= Instructions to follow =
What is needed is the run of lines from the one with "Where should I click to: Click info" through the close of the data, set down exactly.

= Record extracts =
══════════
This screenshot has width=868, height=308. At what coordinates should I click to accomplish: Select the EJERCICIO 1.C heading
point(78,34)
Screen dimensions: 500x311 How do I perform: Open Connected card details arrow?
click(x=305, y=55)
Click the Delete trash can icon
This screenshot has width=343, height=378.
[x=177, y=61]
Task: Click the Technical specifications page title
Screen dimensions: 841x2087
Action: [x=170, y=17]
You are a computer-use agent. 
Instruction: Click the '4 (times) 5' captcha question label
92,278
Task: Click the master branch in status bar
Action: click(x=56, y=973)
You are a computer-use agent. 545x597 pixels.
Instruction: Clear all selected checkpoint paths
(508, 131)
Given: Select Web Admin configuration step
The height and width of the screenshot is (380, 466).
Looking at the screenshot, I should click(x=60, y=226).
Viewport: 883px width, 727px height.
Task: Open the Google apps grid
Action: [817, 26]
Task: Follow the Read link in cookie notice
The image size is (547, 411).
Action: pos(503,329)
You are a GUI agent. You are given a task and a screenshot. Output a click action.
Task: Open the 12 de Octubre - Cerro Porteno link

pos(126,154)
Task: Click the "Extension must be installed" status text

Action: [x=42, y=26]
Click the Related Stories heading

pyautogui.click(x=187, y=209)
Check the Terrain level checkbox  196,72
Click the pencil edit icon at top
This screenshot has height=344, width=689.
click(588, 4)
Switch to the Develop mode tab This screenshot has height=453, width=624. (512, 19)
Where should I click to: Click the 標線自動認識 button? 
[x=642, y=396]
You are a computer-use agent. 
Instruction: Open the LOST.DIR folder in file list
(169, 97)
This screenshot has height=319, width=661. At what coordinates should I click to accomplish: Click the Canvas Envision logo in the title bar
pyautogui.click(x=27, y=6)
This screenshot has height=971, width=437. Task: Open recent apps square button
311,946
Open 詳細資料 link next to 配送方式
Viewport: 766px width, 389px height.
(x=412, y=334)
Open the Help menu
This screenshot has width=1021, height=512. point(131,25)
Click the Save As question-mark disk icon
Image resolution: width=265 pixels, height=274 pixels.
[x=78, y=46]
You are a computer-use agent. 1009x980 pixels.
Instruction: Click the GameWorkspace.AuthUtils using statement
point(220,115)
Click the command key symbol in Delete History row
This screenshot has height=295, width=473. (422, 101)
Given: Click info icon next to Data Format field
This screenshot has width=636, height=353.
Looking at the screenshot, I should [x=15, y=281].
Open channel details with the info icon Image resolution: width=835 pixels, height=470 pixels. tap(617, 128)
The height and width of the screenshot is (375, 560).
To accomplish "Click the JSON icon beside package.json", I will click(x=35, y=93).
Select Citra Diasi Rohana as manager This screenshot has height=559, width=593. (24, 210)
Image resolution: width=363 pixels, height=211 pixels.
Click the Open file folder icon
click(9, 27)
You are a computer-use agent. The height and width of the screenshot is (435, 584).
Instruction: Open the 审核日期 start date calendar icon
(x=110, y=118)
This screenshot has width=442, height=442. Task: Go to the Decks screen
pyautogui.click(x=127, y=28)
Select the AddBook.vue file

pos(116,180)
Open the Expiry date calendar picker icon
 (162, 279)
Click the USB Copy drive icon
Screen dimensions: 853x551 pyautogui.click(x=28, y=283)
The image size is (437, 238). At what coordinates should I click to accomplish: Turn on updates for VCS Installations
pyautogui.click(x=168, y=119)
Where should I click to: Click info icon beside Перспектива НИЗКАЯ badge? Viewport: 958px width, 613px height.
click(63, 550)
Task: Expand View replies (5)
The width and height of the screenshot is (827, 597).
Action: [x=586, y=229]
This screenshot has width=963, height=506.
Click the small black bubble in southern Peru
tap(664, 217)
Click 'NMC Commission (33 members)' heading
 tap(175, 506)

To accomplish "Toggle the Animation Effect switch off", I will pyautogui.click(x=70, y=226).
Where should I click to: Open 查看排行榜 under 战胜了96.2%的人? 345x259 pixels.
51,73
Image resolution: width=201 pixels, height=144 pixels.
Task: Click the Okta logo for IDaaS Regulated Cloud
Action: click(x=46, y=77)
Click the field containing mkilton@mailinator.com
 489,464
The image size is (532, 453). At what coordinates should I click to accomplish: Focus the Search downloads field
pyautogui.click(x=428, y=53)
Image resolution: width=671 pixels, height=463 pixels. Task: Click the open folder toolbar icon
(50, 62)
══════════
= Solution for this problem =
Where should I click to: Click info icon beside Перспектива НИЗКАЯ badge? Viewport: 958px width, 613px height.
click(63, 550)
Task: Expand View replies (5)
The width and height of the screenshot is (827, 597).
Action: [x=586, y=229]
This screenshot has width=963, height=506.
Click the small black bubble in southern Peru
tap(664, 217)
Click 'NMC Commission (33 members)' heading
 tap(175, 506)

To accomplish "Toggle the Animation Effect switch off", I will pyautogui.click(x=70, y=226).
Where should I click to: Open 查看排行榜 under 战胜了96.2%的人? 345x259 pixels.
51,73
Image resolution: width=201 pixels, height=144 pixels.
Task: Click the Okta logo for IDaaS Regulated Cloud
Action: click(x=46, y=77)
Click the field containing mkilton@mailinator.com
 489,464
The image size is (532, 453). At what coordinates should I click to accomplish: Focus the Search downloads field
pyautogui.click(x=428, y=53)
Image resolution: width=671 pixels, height=463 pixels. Task: Click the open folder toolbar icon
(50, 62)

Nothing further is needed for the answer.